The real price of oil
One of the biggest digs against shale production in the U.S. is that is more expensive than more traditional methods of getting at oil, which makes sense when you consider that these wells require long horizontal well lengths, large amounts of water, and massive pumping equipment to make it possible. The breakeven price for most of shale oil in the U.S. today ranges from $60 to $80 . When you combine that with production from other sources, many companies have reserve replacement costs well north of $50-$60, as shown in this chart from ConcoPhillips.
Compare that to Saudi Arabia, where the lifting cost -- the total cost to physically take a barrel of oil from the well to market -- is below $5.
Those who fear this major price disparity point to the fact that OPEC's growing spare capacity and cost of production means the 12-nation coalition could simply turn on the tap, and then watch America's oil boom wilt on the vine as crude oil prices drop. This is certainly possible in theory, as Saudi Arabia and other large OPEC nations have massive oil reserves, as well as spare capacity. The major element that is missing from that idea, though, is the how much that barrel of oil needs to cost to fund the country.
Major oil-exporting nations such as Saudi Arabia and Russia are incredibly reliant on oil royalties, taxes, and fees to fund the federal government.

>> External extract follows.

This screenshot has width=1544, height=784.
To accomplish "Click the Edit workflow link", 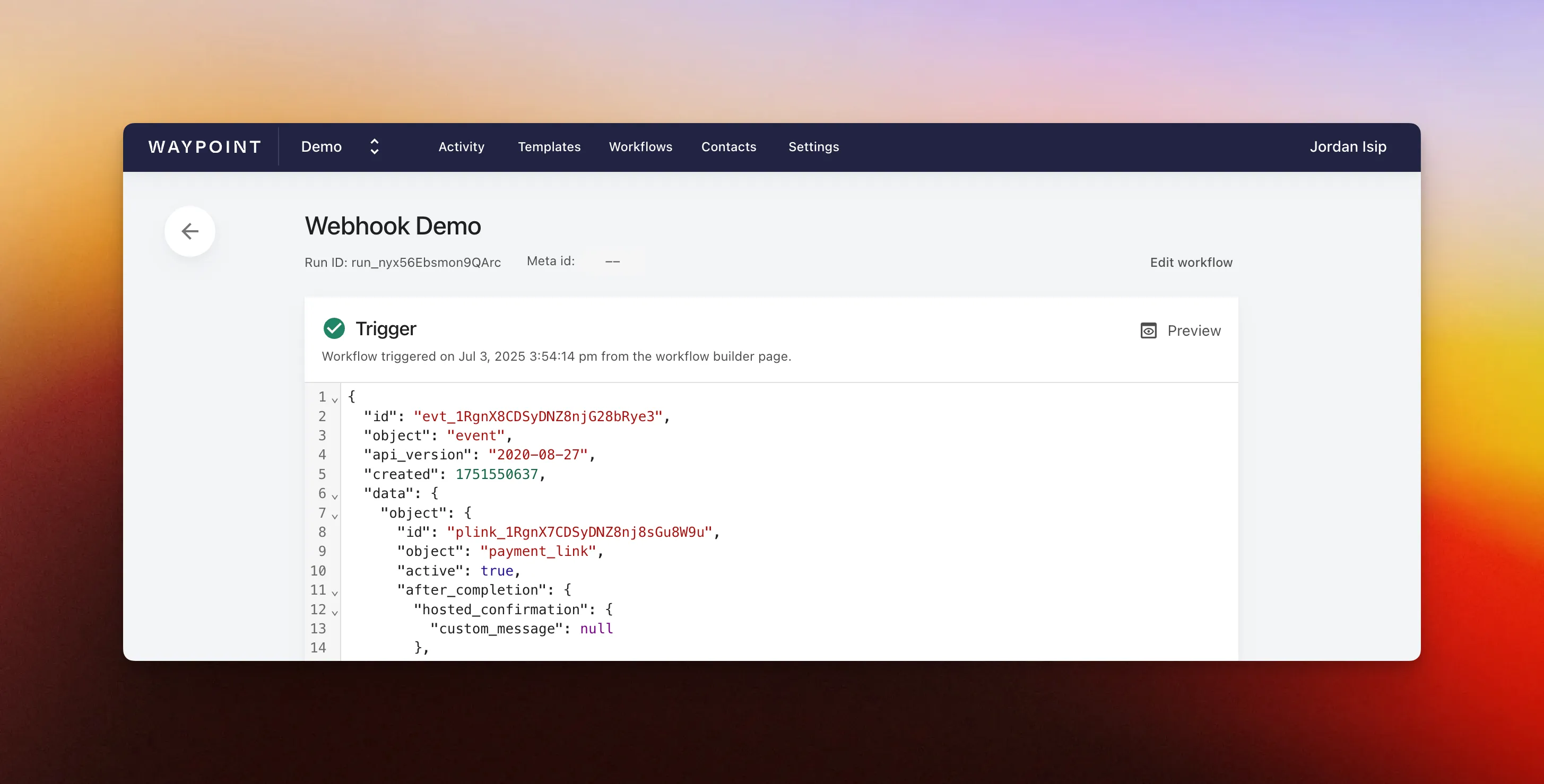I will click(1191, 263).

Saudi Arabia, for example, has rather lavish social programs and imposes marginal taxes on its citizens thanks to oil subsidies. The problem is, the true breakeven cost -- the price of a barrel of oil needed to bring it to market and balance country budgets -- is becoming extremely high for these nations.
|Country||Budget Breakeven Price for Oil (USD)|
So let's say Saudi Arabia turns on the taps to send oil prices plummeting by $20-$25 from today's Brent crude price of $110 per barrel. While profit margins in America may get squeezed and production growth may slow a bit, just about every U.S.-based driller could still generate a return on a barrel of oil. At the same time, it would make life absolutely miserable for OPEC nations and Russia. A $10 drop in the price of oil today would result in an annual contraction of the Russian economy of 1%.
As long as American oil companies can withstand oil prices lower then the rest of the world, we have a much stronger competitive position in the global market. Also, that major dip in prices is less and less likely to happen because other oil-producing nations are more dependent on high prices than the United States.
This situation will this allow the U.S. to bring on an additional 1.6 million barrels of oil per day between now and 2020, as projected by the U.S. Energy Information Administration, it also could lead to something that we haven't done in years -- export oil.
What a Fool believes
For the next 10 years or so, America will likely be the stabilizing factor in the global oil markets because its cheap, reliable oil supply can help offset major production disruptions elsewhere, or even displace some of these more expensive oil sources. Is this a sustainable position? Probably not. According to the Energy Information Administration, after 2020 oil production in the U.S. is expected to slip again as shale output starts to decline. Also, Saudi Arabia is sitting on vast quantities of oil that will likely be in greater need 10-15 years from now than today.